Once you know where you and your co-parent stand in the wake of COVID-19, it's time to start making moves. Here are some things you can do to make co-parenting easier during this time:

  • Take care of all the little things. If you can't exchange custody at school anymore, where will you transfer custody? What expectations do you have for each other as parents over the summer (for example, are both parents supposed to read to the children frequently or play a sport with them)? Are there any activities, such as sports or music practice, your children need to attend regularly? Iron out the schedule to prevent miscommunication.
  • Consider summer school for your child. Schools across the US shut down in March and April, resulting in most students utilizing the internet to continue their education.

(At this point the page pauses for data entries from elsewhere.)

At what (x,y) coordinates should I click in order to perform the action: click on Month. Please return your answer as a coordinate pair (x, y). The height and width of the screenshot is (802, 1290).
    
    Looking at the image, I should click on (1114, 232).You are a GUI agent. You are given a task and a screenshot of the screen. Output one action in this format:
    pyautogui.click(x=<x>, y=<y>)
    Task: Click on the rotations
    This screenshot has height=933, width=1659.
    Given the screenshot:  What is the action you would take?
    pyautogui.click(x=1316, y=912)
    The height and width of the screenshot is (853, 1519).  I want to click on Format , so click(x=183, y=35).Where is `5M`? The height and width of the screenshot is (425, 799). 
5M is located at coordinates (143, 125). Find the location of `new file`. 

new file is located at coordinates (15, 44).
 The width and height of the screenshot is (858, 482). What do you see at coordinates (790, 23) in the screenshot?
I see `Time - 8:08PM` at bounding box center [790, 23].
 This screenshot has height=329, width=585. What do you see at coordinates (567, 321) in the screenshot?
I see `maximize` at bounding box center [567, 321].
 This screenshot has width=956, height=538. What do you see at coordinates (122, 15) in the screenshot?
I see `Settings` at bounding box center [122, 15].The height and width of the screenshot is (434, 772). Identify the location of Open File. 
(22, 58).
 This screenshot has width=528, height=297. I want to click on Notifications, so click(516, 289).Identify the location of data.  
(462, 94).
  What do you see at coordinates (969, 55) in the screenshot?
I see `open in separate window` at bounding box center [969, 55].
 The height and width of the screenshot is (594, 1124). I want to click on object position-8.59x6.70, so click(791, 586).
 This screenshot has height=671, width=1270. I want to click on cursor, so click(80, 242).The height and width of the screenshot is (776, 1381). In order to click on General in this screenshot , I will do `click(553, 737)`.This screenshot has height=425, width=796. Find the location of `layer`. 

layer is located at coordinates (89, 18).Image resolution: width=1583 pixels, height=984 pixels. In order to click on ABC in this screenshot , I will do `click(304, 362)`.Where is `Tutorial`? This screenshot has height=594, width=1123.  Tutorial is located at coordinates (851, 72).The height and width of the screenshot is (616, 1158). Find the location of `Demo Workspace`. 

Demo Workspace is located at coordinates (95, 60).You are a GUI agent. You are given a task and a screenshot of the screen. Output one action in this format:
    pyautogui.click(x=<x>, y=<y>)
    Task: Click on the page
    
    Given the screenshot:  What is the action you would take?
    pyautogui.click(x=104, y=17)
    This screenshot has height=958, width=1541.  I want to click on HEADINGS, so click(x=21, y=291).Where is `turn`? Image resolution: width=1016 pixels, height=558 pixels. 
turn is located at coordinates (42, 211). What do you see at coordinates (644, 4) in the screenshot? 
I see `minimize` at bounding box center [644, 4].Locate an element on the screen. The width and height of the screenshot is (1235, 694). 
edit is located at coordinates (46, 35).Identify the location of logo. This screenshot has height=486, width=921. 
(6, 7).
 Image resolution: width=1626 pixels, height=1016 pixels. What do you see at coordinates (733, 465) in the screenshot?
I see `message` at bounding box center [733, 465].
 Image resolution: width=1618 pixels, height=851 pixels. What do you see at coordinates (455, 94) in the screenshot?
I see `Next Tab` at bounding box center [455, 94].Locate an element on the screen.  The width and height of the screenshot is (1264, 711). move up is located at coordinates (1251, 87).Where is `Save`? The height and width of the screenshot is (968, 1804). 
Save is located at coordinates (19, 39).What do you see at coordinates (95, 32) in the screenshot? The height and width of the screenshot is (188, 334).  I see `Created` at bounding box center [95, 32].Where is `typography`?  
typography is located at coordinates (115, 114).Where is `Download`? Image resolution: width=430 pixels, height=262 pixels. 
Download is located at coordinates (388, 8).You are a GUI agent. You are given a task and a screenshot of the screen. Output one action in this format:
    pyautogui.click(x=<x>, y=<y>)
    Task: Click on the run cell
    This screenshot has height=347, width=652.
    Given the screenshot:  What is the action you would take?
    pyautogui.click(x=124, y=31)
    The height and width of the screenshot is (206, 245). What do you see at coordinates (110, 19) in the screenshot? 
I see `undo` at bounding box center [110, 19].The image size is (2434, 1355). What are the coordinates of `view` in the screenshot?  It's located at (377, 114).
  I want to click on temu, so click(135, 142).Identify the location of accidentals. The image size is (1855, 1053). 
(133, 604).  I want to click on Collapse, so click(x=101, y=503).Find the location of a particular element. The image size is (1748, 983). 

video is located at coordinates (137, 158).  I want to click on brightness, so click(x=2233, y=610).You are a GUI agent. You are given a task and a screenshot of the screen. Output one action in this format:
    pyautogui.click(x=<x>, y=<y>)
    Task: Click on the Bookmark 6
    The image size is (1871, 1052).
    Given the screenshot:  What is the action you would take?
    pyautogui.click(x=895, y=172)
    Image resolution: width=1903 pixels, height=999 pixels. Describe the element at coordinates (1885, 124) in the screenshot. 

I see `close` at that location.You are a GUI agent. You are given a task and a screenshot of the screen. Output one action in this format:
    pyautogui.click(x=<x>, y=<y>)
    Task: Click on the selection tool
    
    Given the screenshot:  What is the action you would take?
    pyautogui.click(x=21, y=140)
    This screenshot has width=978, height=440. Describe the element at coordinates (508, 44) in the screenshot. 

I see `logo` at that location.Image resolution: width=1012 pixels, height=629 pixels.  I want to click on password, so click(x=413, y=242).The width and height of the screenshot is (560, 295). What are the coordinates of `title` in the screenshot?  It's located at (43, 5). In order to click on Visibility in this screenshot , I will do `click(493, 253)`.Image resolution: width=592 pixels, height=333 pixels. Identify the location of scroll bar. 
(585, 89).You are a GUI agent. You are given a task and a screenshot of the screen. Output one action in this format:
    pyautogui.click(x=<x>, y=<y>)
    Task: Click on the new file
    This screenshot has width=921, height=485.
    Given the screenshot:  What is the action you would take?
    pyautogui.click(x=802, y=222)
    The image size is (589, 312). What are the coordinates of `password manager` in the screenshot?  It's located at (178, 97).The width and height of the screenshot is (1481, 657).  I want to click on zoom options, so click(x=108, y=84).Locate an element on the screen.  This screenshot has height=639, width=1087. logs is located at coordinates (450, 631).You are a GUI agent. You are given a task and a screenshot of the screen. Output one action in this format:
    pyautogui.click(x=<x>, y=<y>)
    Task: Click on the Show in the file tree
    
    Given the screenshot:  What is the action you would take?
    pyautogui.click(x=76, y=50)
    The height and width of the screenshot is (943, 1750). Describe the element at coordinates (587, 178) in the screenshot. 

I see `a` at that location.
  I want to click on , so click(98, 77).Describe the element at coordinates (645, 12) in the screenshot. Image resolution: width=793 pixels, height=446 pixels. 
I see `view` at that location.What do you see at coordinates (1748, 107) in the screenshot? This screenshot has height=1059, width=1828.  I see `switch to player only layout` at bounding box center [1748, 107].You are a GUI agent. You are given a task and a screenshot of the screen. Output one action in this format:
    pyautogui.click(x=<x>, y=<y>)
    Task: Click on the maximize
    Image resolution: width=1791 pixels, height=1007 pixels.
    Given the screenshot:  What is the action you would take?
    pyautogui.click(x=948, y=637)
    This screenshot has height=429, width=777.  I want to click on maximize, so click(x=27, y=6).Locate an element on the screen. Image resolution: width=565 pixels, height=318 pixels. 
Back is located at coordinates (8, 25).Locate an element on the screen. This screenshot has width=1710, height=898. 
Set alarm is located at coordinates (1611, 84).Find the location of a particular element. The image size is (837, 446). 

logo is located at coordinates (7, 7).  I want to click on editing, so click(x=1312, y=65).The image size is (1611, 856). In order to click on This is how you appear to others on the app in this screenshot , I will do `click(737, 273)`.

However, not every student has access to electronic devices for schoolwork, and not every school transitioned into online classes effectively. Many students will have fallen behind the academic curve thanks to COVID-19, and summer may be your chance to get your learner back on the right track. Discuss with your co-parent whether summer school is a good idea and how you want to approach it. Five days a week? Only on the weekends? Via a private tutor? Figuring out the details now will help reduce stress in the long run.
  • Try and figure out a way to re-socialize your kids. At this point, you should still be taking precautions such as wearing a mask, practicing social distancing, and paying attention to CDC best practices for preventing COVID-19. But kids of all ages missed out on the end of the school year, and landmark events like prom or graduation. If you can, try and figure out a way to encourage your kid to spend time with their friends. Maybe it's hosting Zoom playdates, maybe it's driving your kid to a social distancing picnic at a park—whatever the case, both parents should be on board and help their child(ren) re-socialize over the summer.
  • Figure out vacations. If either parent is planning a vacation, talk about it in advance. Both parents should be aware of each other's vacation schedule well ahead of time to prevent scheduling conflicts, particularly if you need to "take" custody time from your co-parent to bring the kids on vacation.
  • Consider counseling for your child. As we mentioned earlier, many kids ended the school frustrated, especially those who missed seminal events like graduation or prom. Additionally, many parents are stressed out right now—and your kids can tell. Your children aren't only likely frustrated about how their year ended, but they're also probably worried about you. Having an objective third party like a counselor can help your child process their emotions and gain a healthy outlet for their feelings.
  • Discuss how you'll approach the beginning of the next school year, and what you'll do to prepare for another wave of COVID-19. From mass protests sweeping the nation to the return of children to classrooms, a variety of occurrences could lead to a resurgence of COVID-19. How will you handle it? If one parent is an essential worker in close proximity to the virus, what precautions will you take? Will the at-risk parent have to give up custody in favor of video chats to keep the child(ren) safe? The prospect of a second wave of COVID-19 probably isn't something most of us want to think about, but tackling it proactively can help you adequately prepare for the situation.